March 21, 2011- It isn't too often that a top Federal Election Commission official fesses up to not enforcing campaign finance laws, but that's exactly what Donald McGahn, a Republican commissioner of the FEC, did Saturday.
"I'm not enforcing the law as Congress passed it," McGahn boasted regarding the Bipartisan Campaign Reform Act of 2002, commonly known as McCain-Feingold after its chief congressional sponsors, in a keynote speech at a symposium at the University of Virginia Law School. "I plead guilty as charged."
McGahn's admission of "guilt," however, came with a catch: He argued that it wasn't his job to enforce this law as Congress passed it.
Instead, he said, the commission's job was to enforce the law as it's been upheld by the judicial branch of government.
"In a close call, the tie goes to the speaker, not the regulator," he continued. "The court has said certain [portions of McCain-Feingold] are unconstitutional."
He cited the Supreme Court's rejection of limitations on expenditures by issue groups in Federal Election Commission v.
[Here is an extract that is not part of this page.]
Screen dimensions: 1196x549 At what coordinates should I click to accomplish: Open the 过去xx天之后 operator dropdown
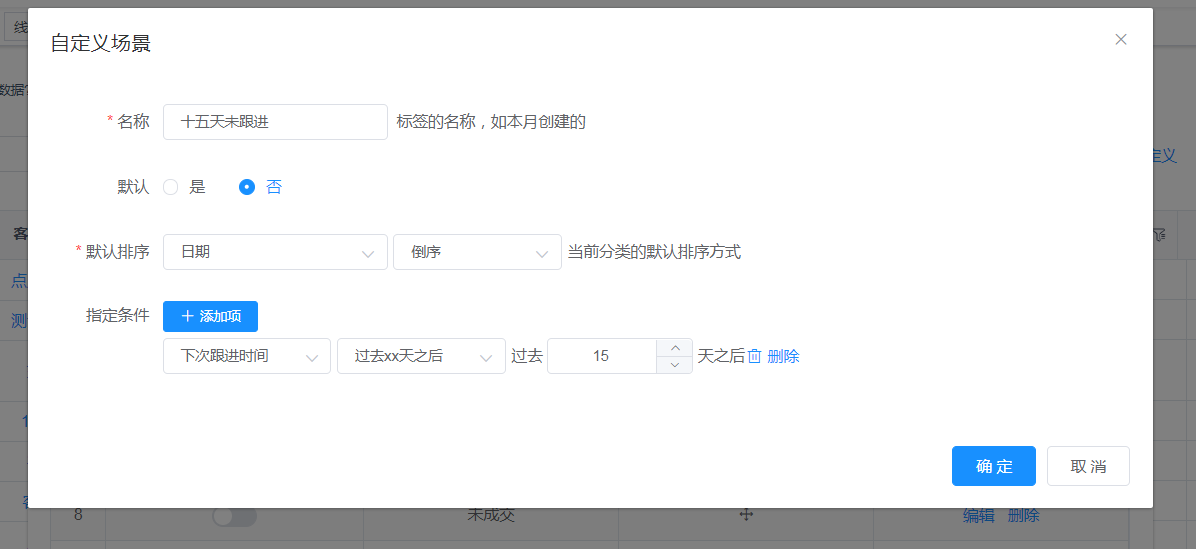click(421, 356)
Wisconsin Right to Life during 2006, of the so-called "Millionaires' Amendment" of 2008 and prohibition on corporate independent expenditures in Citizens United v. Federal Election Commission in 2010.
He accused his Democratic colleagues on the commission of not taking these rulings to heart and offering regulatory "overreach" instead of solutions.
The divergent views among the commission's three Democrats and three Republicans have often meant gridlock.